ENTRIES SUPPLIED section start

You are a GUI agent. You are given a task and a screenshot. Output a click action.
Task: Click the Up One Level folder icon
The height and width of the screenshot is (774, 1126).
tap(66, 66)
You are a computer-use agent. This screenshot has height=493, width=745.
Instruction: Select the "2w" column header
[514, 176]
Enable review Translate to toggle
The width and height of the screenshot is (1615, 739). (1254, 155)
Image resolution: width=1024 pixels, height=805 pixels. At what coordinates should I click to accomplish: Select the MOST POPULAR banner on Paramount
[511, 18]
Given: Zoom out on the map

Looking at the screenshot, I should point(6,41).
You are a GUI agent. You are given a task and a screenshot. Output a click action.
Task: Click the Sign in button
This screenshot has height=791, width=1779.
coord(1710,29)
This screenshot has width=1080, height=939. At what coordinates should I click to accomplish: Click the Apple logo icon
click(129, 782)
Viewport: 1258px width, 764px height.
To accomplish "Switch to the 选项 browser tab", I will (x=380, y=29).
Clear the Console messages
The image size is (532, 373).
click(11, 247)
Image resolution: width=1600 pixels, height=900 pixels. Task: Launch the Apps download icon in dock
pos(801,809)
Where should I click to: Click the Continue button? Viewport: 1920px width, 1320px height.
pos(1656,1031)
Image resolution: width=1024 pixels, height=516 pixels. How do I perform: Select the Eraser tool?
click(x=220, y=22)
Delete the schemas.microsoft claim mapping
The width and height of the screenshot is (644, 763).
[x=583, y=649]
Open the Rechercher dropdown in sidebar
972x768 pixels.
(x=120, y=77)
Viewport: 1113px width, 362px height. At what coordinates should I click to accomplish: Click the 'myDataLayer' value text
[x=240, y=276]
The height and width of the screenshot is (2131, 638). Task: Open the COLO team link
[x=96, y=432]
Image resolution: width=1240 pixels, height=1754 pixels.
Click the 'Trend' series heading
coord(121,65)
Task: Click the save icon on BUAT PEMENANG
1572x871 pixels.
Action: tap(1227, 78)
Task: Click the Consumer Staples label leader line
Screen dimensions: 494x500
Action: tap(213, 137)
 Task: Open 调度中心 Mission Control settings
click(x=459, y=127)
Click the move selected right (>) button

ENTRIES SUPPLIED section end

ASSIGNED TASK
Copy every line of the data above exactly.

SOLUTION BELOW
You are a GUI agent. You are given a task and a screenshot. Output a click action.
Task: Click the Up One Level folder icon
The height and width of the screenshot is (774, 1126).
tap(66, 66)
You are a computer-use agent. This screenshot has height=493, width=745.
Instruction: Select the "2w" column header
[514, 176]
Enable review Translate to toggle
The width and height of the screenshot is (1615, 739). (1254, 155)
Image resolution: width=1024 pixels, height=805 pixels. At what coordinates should I click to accomplish: Select the MOST POPULAR banner on Paramount
[511, 18]
Given: Zoom out on the map

Looking at the screenshot, I should point(6,41).
You are a GUI agent. You are given a task and a screenshot. Output a click action.
Task: Click the Sign in button
This screenshot has height=791, width=1779.
coord(1710,29)
This screenshot has width=1080, height=939. At what coordinates should I click to accomplish: Click the Apple logo icon
click(129, 782)
Viewport: 1258px width, 764px height.
To accomplish "Switch to the 选项 browser tab", I will (x=380, y=29).
Clear the Console messages
The image size is (532, 373).
click(11, 247)
Image resolution: width=1600 pixels, height=900 pixels. Task: Launch the Apps download icon in dock
pos(801,809)
Where should I click to: Click the Continue button? Viewport: 1920px width, 1320px height.
pos(1656,1031)
Image resolution: width=1024 pixels, height=516 pixels. How do I perform: Select the Eraser tool?
click(x=220, y=22)
Delete the schemas.microsoft claim mapping
The width and height of the screenshot is (644, 763).
[x=583, y=649]
Open the Rechercher dropdown in sidebar
972x768 pixels.
(x=120, y=77)
Viewport: 1113px width, 362px height. At what coordinates should I click to accomplish: Click the 'myDataLayer' value text
[x=240, y=276]
The height and width of the screenshot is (2131, 638). Task: Open the COLO team link
[x=96, y=432]
Image resolution: width=1240 pixels, height=1754 pixels.
Click the 'Trend' series heading
coord(121,65)
Task: Click the save icon on BUAT PEMENANG
1572x871 pixels.
Action: tap(1227, 78)
Task: Click the Consumer Staples label leader line
Screen dimensions: 494x500
Action: tap(213, 137)
 Task: Open 调度中心 Mission Control settings
click(x=459, y=127)
Click the move selected right (>) button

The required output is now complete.